SLEMAN| LENSANUSA.COM. – Kekecewaan diungkapkan sejumlah elemen buruh dan pegiat sosial di Sleman setelah rencana aksi damai serta rapat koordinasi internal mereka mendapat penolakan dari aparat kepolisian. Semula, massa berencana menggelar aksi pada Minggu, (20/7/ 2025), terkait kasus dugaan korupsi dana hibah pariwisata yang tak kunjung menemui kejelasan dari Kejaksaan Negeri Sleman.

Koordinator aksi, Dani Eko Wiyono menjelaskan, keputusan memilih tanggal 20 Juli karena bertepatan dengan hari Minggu, di mana sebagian besar anggotanya libur dan bisa terlibat penuh dalam aksi damai tersebut.
Namun, rencana aksi itu mendapat permintaan pembatalan dari pihak kepolisian dengan alasan adanya kegiatan Apel Akbar KOKAM di Lapangan Tridadi, Sleman, yang menurut informasi akan dihadiri oleh Kapolri. Massa kemudian berinisiatif mengubah format kegiatan menjadi rakor internal organisasi perburuhan yang tidak berhubungan dengan isu aksi atau demonstrasi, Sayangnya, permintaan untuk menghentikan kegiatan pun meluas.
“Anehnya, bukan hanya aksi, rakor internal organisasi kami pun diminta ditiadakan. Padahal itu bukan bentuk demonstrasi, melainkan agenda internal yang seharusnya tidak terganggu,” ujar Dani yang juga koordinator Aliansi Rakyat Peduli Indonesia (ARPI)
Ia mempertanyakan sikap aparat yang dinilai berlebihan.
“Begitu mulianya Kapolri sampai-sampai pergerakan internal kami pun diminta untuk ditiadakan? Lucu, kan?,” Imbuhnya.
Dani menegaskan bahwa pembatalan aksi dilakukan bukan karena takut terhadap tekanan, namun demi menghormati jalannya acara Apel Akbar KOKAM. Meski demikian, mereka menyayangkan terhambatnya ruang demokrasi dan gerakan rakyat hanya karena kunjungan pejabat negara.
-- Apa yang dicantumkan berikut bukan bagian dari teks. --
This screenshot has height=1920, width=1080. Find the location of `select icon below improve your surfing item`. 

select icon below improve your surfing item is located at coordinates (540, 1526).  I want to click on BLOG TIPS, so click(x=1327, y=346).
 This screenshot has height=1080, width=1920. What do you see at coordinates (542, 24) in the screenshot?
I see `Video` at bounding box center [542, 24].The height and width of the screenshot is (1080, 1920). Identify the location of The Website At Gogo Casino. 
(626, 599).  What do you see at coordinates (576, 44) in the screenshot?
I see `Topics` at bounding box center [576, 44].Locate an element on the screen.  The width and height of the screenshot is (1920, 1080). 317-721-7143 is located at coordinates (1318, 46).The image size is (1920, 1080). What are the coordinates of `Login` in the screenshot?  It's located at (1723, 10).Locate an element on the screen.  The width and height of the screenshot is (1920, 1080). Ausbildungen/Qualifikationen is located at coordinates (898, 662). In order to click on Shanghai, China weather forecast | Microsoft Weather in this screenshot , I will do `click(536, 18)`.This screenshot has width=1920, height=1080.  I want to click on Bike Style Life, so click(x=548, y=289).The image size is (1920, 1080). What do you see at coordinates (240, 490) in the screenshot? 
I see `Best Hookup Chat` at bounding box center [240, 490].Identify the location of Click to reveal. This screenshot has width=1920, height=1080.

“Kami ini warga negara Indonesia, bukan kumpulan teroris. Kami punya hak berkumpul dan menyampaikan pendapat, bahkan untuk sekadar rakor internal sekalipun,” tandasnya.
Aksi tersebut semula bertujuan untuk menagih kejelasan dan transparansi atas dugaan korupsi dana hibah pariwisata yang telah mereka adukan berkali-kali ke Kejaksaan Sleman, namun hingga kini belum ada kejelasan.
“Ketika gerakan rakyat dibungkam demi kepentingan jabatan dan kekuasaan, maka yang tersisa hanyalah intimidasi tanpa solusi,” pungkasnya.*SY.